▶ **Questions to answer**:
(a) Reproduce the Coco Schumann page word for word from "Book review for The Ghetto Swinger by Rochel" to "4, 2016. Translated from Dutch and viewable in the original.".
(b) Using the Coco Schumann page, decide whether each statement agrees with it, answering yes or no and quoting the words that settle it: (i) Schumann was born in Berlin in 1924. (ii) Schumann received the Berlin Order of Merit in 1989. (iii) A musical about Schumann's life played in Hamburg and Berlin.
(c) According to the Coco Schumann page, what award did Schumann receive from the German Record Critics in 2015?

▶ **Passage shown**:
Book review for The Ghetto Swinger by Rochel Sylvetsky
Israel National News (Arutz Shiva), March 16, 2016.

Jazz in Auschwitz – Coco Schumann Looks Back
Deutsche Welle, July 11, 2014. Feature article with video interview segments.

Coco Schumann – A Jazz Legend by Detlef Ott
VJAZZ, The Australian Jazz Museum’s magazine, May 2015. Feature article and collectible ephemera compiled by Ralph Powell.

Music in Hell by Ilario Tapio
Satakunnan Kansa (Saturday paper), Helsinki, March 7, 2016. Interview and feature in Finnish national newspaper, translated and viewable in the original.

Book review for The Ghetto Swinger by Jessica Heijmans
BLVD, May 4, 2016. Translated from Dutch and viewable in the original.

Drummer for the Nazis by Henk van Gelder
NRC Handelsblad, May 13, 2016. Translated from Dutch and viewable in the original.

Laughing Eyes by Thomas Winkler
The Atlantic Times, May 2009. Feature article on Coco Schumann.

Playing for My Life (interview with Coco Schumann) by Emilio Esbardo

Il Nuovo Berlinese, circa 1996, recently put online. Italian.

FonoForumCocoSchumann05-14-1stpage

The Critical “Dance of the Duck”: Berthold Klostermann interviews Coco Schumann on his 90th birthday.
Fono Forum, May 2014, viewable in the original German.

The Ghetto Swinger is Recommended Reading for 2016 in The San Diego Jewish Journal and The Jewish Ledger.


ABOUT THE CONTRIBUTORS

Coco Schumann, courtesy Proton Berlin
Coco Schumann, courtesy Proton Berlin

Coco Schumann was born in Berlin on May 14, 1924. Throughout his life, he appeared in some of the best swing bands in Europe and alongside jazz notables like Ella Fitzgerald, Dizzy Gillespie, and Louis Armstrong. For years, he led his own quartet, was a composer and arranger, and taught at one of the most prestigious music conservatories in Berlin. He was the first musician in Germany to play electric guitar on stage and several times was named the best jazz guitarist in the country. His latest song collection appeared in 2014, and until his retirement later that year at 90 years old, Schumann was playing regularly in Berlin for packed crowds.

Recipient of the Order of Merit from the Federal Republic of Germany in 1989 and the Berlin Order of Merit in 2008, Schumann received the prestigious Ehrenpreis Lifetime Achievement Award from the German Record Critics in 2015.

As one of the last witnesses of the Holocaust, Schumann’s testimonial book is read widely in schools. A musical about his life played in Hamburg and Berlin in 2012 and 2018, and he has appeared in several documentary films. At the time of his death in Berlin at age 93, he was already a legend, considered one of Germany’s greatest swing and jazz musicians.

▶ **Record set**:
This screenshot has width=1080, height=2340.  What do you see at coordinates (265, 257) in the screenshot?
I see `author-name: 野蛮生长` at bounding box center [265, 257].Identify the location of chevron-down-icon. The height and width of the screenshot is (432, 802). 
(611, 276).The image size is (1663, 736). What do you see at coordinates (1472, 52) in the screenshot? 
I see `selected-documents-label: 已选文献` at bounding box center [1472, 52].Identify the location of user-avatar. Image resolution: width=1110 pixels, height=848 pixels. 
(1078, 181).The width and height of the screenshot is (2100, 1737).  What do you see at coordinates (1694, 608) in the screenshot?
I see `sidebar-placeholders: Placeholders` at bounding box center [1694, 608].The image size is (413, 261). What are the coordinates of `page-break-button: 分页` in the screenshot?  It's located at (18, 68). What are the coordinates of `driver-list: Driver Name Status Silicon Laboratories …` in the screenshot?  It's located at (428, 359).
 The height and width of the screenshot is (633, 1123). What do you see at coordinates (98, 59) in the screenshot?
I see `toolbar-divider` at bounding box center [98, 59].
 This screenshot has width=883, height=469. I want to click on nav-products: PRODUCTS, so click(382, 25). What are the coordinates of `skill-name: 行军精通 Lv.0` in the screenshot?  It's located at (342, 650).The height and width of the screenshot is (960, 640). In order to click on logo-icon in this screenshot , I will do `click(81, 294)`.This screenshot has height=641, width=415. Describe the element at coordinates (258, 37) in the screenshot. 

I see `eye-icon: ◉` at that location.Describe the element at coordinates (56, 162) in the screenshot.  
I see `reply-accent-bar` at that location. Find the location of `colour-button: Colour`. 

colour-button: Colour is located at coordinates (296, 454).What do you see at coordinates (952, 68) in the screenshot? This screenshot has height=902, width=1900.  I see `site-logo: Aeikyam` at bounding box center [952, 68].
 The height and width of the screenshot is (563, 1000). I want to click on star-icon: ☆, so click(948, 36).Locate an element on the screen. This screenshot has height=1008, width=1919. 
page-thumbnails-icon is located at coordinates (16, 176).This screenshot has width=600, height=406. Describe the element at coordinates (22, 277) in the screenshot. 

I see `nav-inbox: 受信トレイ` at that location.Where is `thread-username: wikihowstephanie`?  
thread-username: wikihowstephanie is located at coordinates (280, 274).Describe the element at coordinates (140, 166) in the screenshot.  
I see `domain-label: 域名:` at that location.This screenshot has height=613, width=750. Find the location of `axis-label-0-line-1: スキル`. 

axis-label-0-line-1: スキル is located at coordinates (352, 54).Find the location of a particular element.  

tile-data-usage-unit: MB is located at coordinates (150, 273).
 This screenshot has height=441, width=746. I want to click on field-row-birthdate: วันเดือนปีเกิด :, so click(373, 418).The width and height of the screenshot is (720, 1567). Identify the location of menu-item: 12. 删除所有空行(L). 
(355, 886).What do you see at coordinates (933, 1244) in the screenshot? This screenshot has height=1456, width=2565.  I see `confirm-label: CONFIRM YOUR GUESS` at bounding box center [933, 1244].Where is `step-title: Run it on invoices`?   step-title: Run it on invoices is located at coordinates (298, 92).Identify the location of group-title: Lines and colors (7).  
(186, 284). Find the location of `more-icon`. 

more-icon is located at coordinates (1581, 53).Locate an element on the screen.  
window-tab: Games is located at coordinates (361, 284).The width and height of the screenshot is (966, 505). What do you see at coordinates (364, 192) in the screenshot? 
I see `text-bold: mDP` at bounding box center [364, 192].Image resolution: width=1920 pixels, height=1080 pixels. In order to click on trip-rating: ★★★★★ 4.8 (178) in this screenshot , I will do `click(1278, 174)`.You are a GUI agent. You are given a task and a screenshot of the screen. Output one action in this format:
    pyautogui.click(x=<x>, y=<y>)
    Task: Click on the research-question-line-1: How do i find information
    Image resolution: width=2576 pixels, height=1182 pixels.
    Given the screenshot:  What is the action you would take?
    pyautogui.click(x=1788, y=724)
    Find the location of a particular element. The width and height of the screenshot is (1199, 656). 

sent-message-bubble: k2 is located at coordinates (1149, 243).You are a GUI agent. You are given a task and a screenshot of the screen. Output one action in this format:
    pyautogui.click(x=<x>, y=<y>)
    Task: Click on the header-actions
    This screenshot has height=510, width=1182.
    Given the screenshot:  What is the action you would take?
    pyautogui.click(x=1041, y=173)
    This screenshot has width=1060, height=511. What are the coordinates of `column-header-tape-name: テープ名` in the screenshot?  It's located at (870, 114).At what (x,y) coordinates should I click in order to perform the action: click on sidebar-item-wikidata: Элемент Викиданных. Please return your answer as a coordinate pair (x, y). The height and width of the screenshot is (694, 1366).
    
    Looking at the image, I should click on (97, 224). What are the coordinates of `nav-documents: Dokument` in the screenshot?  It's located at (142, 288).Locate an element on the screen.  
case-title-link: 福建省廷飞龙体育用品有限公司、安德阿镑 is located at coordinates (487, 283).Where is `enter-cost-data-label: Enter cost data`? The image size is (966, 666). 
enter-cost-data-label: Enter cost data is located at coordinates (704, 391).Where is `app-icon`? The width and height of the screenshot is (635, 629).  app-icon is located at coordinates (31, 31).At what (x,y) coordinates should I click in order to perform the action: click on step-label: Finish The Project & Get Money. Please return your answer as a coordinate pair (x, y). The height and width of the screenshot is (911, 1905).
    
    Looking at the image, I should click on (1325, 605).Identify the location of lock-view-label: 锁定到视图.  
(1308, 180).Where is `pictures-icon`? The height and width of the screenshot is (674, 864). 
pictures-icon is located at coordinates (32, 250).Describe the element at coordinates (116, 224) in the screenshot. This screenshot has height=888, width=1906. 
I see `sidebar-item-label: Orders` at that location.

▶ **Answers to each task**:
(a)
Book review for The Ghetto Swinger by Rochel Sylvetsky
Israel National News (Arutz Shiva), March 16, 2016.

Jazz in Auschwitz – Coco Schumann Looks Back
Deutsche Welle, July 11, 2014. Feature article with video interview segments.

Coco Schumann – A Jazz Legend by Detlef Ott
VJAZZ, The Australian Jazz Museum’s magazine, May 2015. Feature article and collectible ephemera compiled by Ralph Powell.

Music in Hell by Ilario Tapio
Satakunnan Kansa (Saturday paper), Helsinki, March 7, 2016. Interview and feature in Finnish national newspaper, translated and viewable in the original.

Book review for The Ghetto Swinger by Jessica Heijmans
BLVD, May 4, 2016. Translated from Dutch and viewable in the original.

(b)
(i) Yes: "Coco Schumann was born in Berlin on May 14, 1924."
(ii) No: "Recipient of the Order of Merit from the Federal Republic of Germany in 1989 and the Berlin Order of Merit in 2008"
(iii) Yes: "A musical about his life played in Hamburg and Berlin in 2012 and 2018"

(c) The Ehrenpreis Lifetime Achievement Award.